Kenya vetoes Somali wish for troops in Mogadishu
Somalia's president wants thousands of troops trained in Kenya to be deployed to Mogadishu for an upcoming offensive against Islamist militants, but Kenya has denied the request, yet another complication for a military campaign that has already been delayed several times, officials said.world Updated: Mar 31, 2010 07:36 IST
Somalia's president wants thousands of troops trained in Kenya to be deployed to Mogadishu for an upcoming offensive against Islamist militants, but Kenya has denied the request, yet another complication for a military campaign that has already been delayed several times, officials said. The fact that Kenya could veto Somali wishes for the deployment of its own troops underscores that the Kenyan government wields power in the neighboring country, which has a weak, UN-backed government.
In a March 21 letter that The Associated Press obtained a copy of, Somali President Sharif Sheik Ahmed asked Kenyan President Mwai Kibaki for Kenya's support for a plan to transfer control of 2,500 Somali troops trained in Kenya over the last several months to the current defense minister.
That would mean the troops would be moved from the Somali-Kenya border to the Somali capital, Mogadishu, large parts of which are controlled by al-Shabab, a militant group linked to al-Qaida. Kenya's president rejected the plan based on fears that if the troops are sent to Mogadishu, Kenya's porous frontier with Somalia would be vulnerable to cross-border incursions, said a Somali government official on Tuesday who spoke on condition he not be identified because of the sensitivity of the matter. Kenyan government spokesman Alfred Mutua declined to comment. "Kibaki respects Somalia's president and his government, but when it comes to national security, Kenya's interest comes first," said Abdullahi Hassan, a political analyst and lecturer at Nairobi's Kenyatta University.

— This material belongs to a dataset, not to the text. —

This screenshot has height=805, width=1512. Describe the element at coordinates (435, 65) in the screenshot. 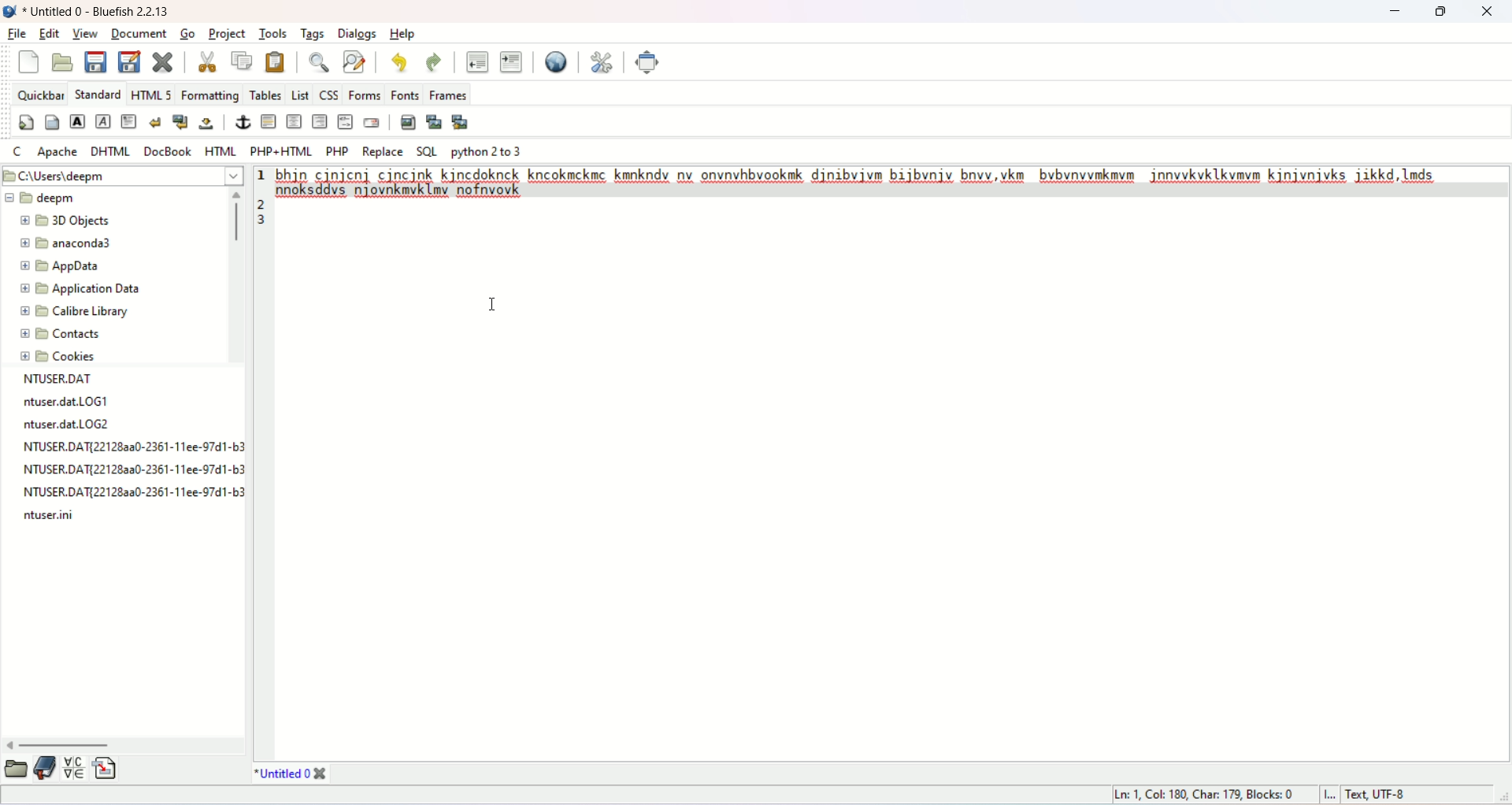

I see `redo` at that location.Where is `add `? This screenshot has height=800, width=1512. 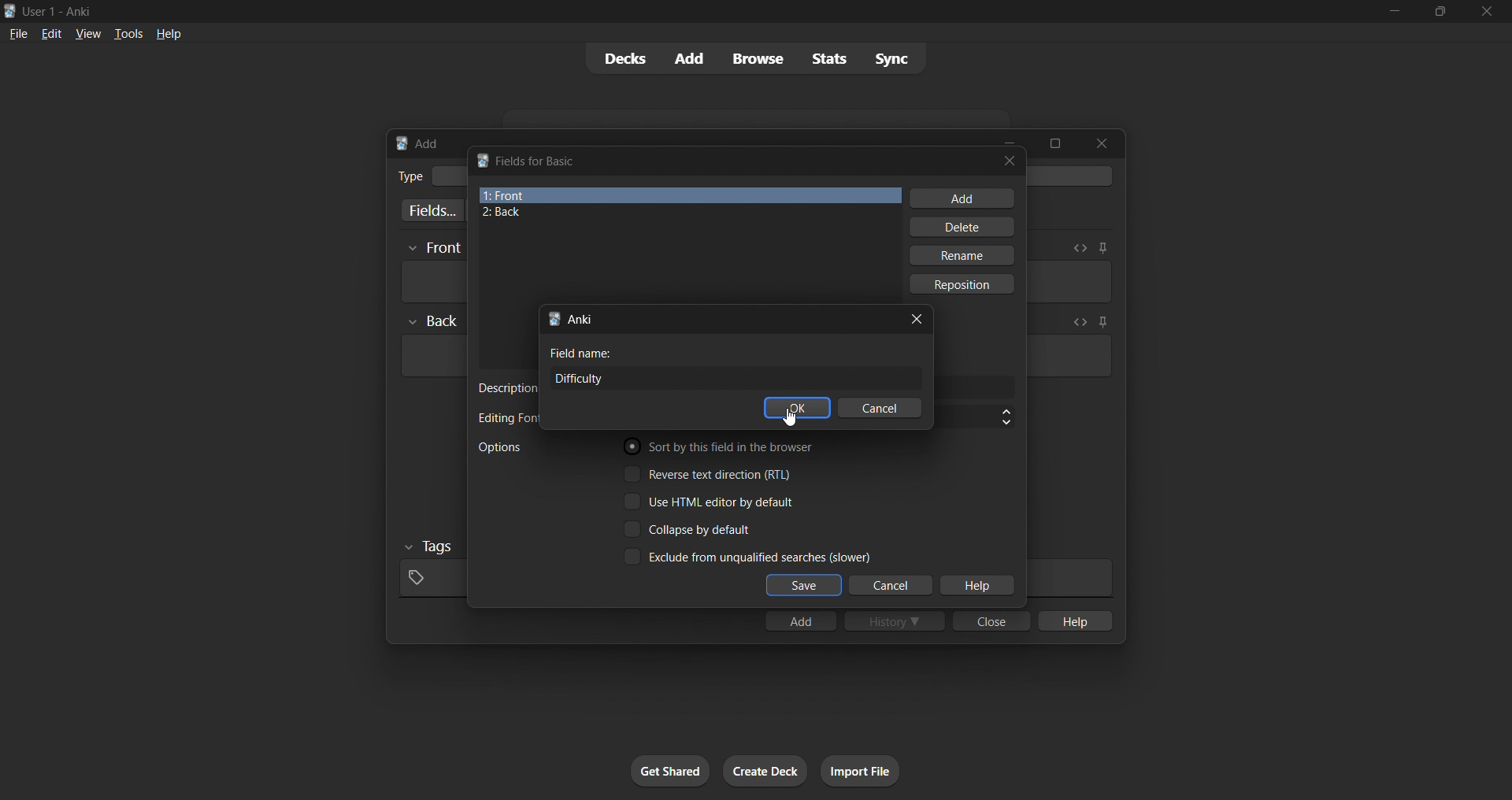 add  is located at coordinates (962, 198).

It was not known if the issue would cause further delays to an offensive aimed at restoring Somali government control to large parts of Somalia and hitting a radical movement that has imposed harsh justice, including stonings and amputations, and stoked terrorism fears in the Horn of Africa and beyond. The offensive has been pushed back repeatedly, in part because of a lack of military resources.
Kenya mediated a two-year peace process that led to the formation of Somalia's fragile government and hosts hundreds of thousands of Somali refugees. Leaders of Somalia's government have regularly consulted with their Kenyan counterparts. Some of the troops trained in Kenya were rumored to be Kenyan nationals of Somali origin.